There will be no summer season at the Freedom Hill amphitheatre in Sterling Heights, Mich., after a battle over parking fees with county commissioners led to Palace Sports & Entertainment backing out of an agreement to buy the shed.

The venue sits on county property, and Macomb County’s recreation commission recently voted to collect 100 percent of parking fees at the venue, voiding an agreement to share the profits with its tenant. Venue owner Hillside Productions warned the committee that it was chopping off its own hand because the decision would ultimately lead to a shuttered amphitheatre.

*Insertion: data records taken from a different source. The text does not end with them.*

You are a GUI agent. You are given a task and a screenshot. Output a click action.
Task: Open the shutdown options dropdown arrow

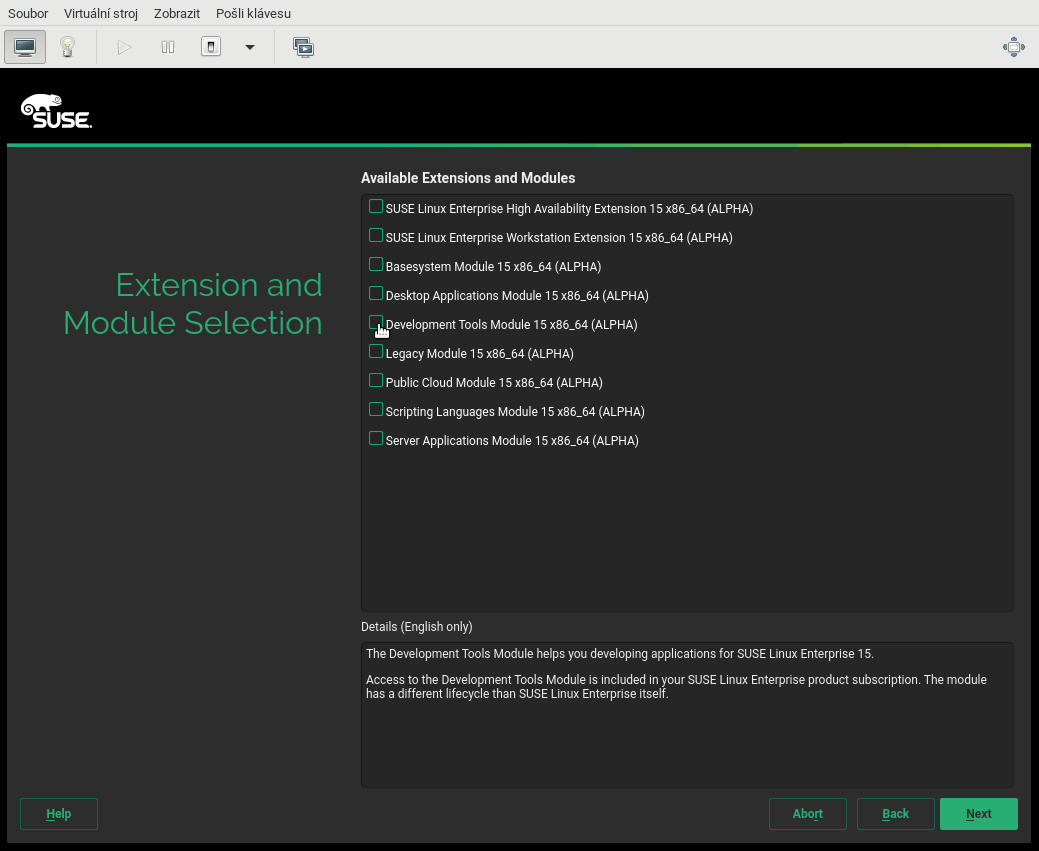[x=250, y=47]
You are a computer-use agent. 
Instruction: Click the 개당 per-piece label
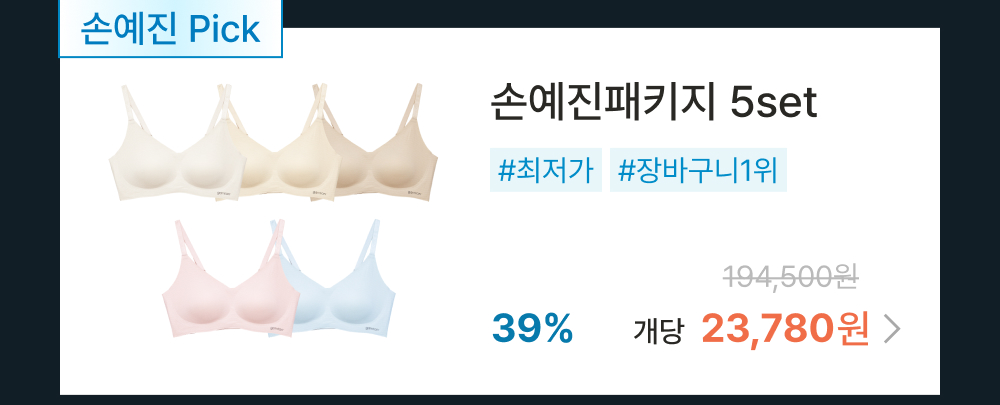(658, 331)
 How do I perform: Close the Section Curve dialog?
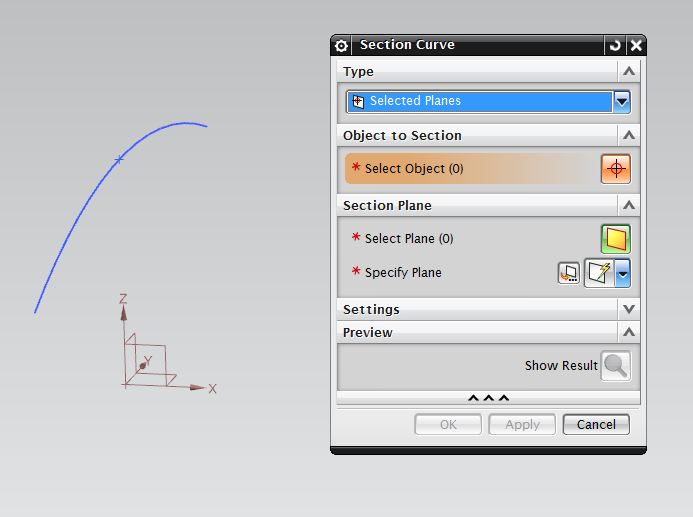tap(636, 45)

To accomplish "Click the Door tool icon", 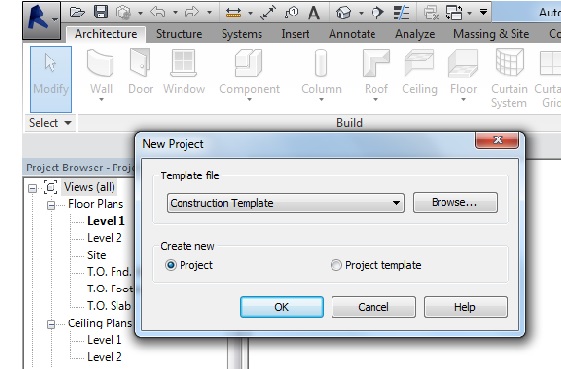I will click(140, 72).
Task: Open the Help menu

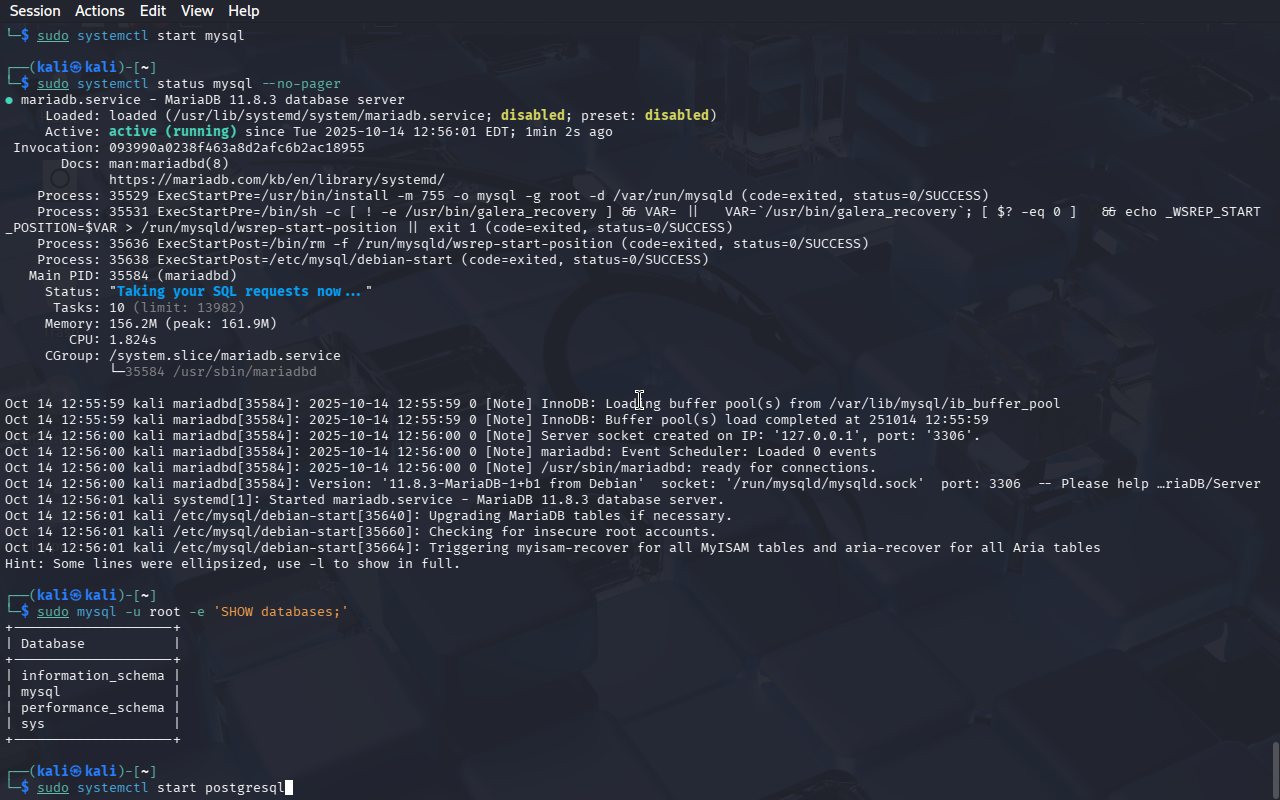Action: click(243, 11)
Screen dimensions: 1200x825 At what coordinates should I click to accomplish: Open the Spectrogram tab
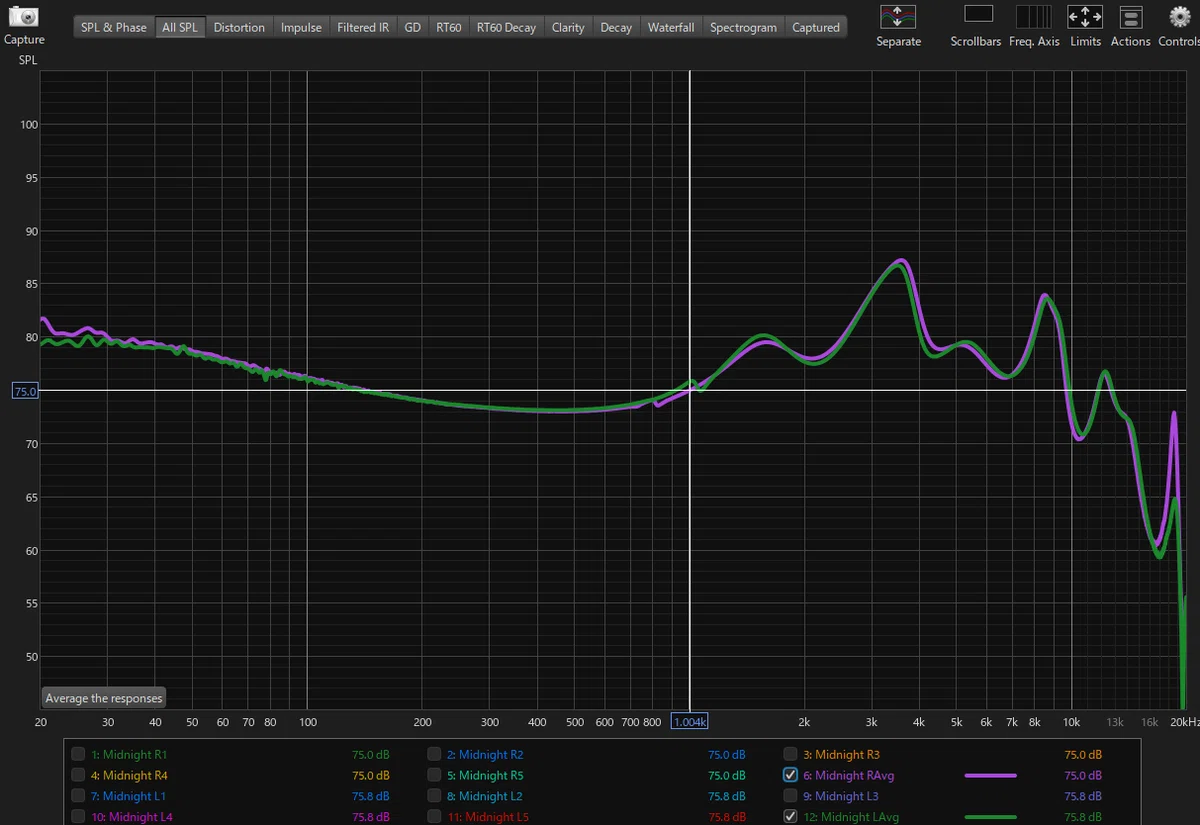(x=743, y=27)
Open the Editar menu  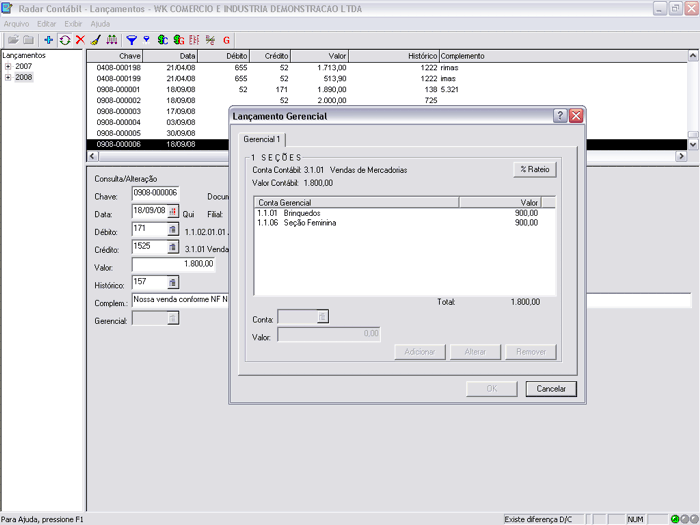coord(46,23)
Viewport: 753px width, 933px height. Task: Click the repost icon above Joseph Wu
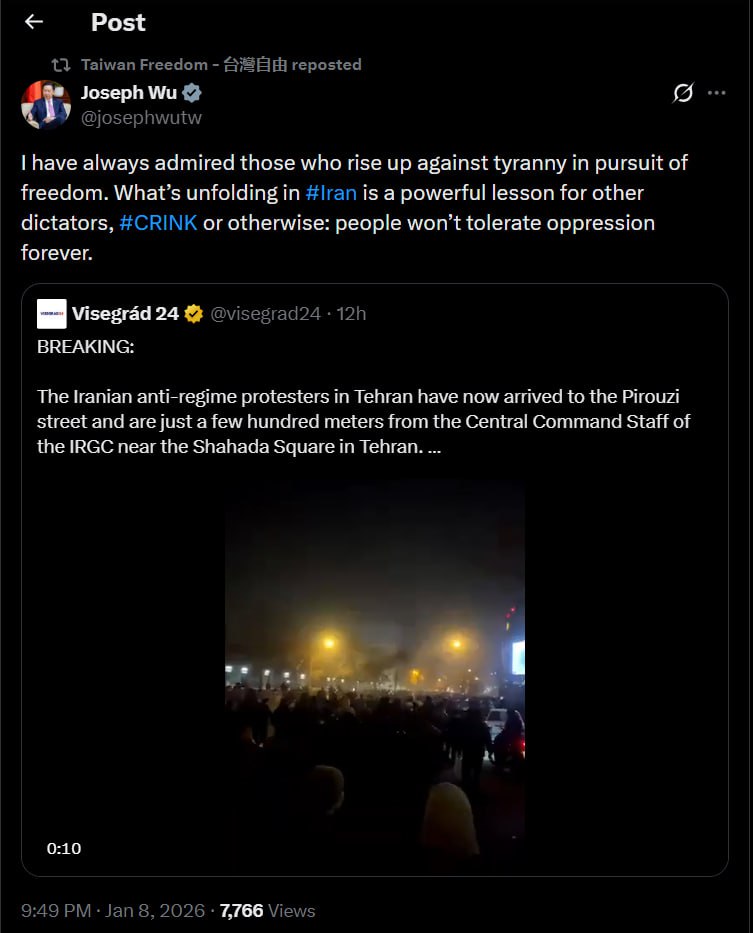point(61,64)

At stake was a negotiation with PSE, which was in the process of a 90 percent purchase of Freedom Hill. The county’s shift on parking revenue would scuttle the deal, Hillside warned. When the commission refused to change its position, Hillside filed suit in federal court March 31st.

“Time is truly of the essence here,” Hillside spokesman Hank Riberas told Pollstar at the time. “We’re in April already and our season typically starts the last week of May or first week of June. You’ve got to get your bookings put together right now.”

Riberas was unavailable at press time, but he spoke to The Macomb Daily August 18th with an air of finality.

“We wouldn’t be surprised if the amphitheatre is padlocked very soon and tumbleweeds roll over continuously in the wind,” he said.

“As a result of the lawsuit, Hillside can’t complete their end of the transaction,” PSE spokesman Jeff Corey told the paper. “We can’t operate without that transaction being completed. That is all we are going to have to say about this matter.”

Some of the 35 to 40 shows that were on the books could move to PSE venues such as MeadowBrook Music Festival or DTE Energy Music Theatre, both in Oakland County, the paper said.

Freedom Hill has had a long and storied battle with the City of Sterling Heights and neighboring residents that ultimately landed the venue a $31 million settlement.

The city is currently suing its insurance carriers for the money it lost in the settlement, according to the Daily.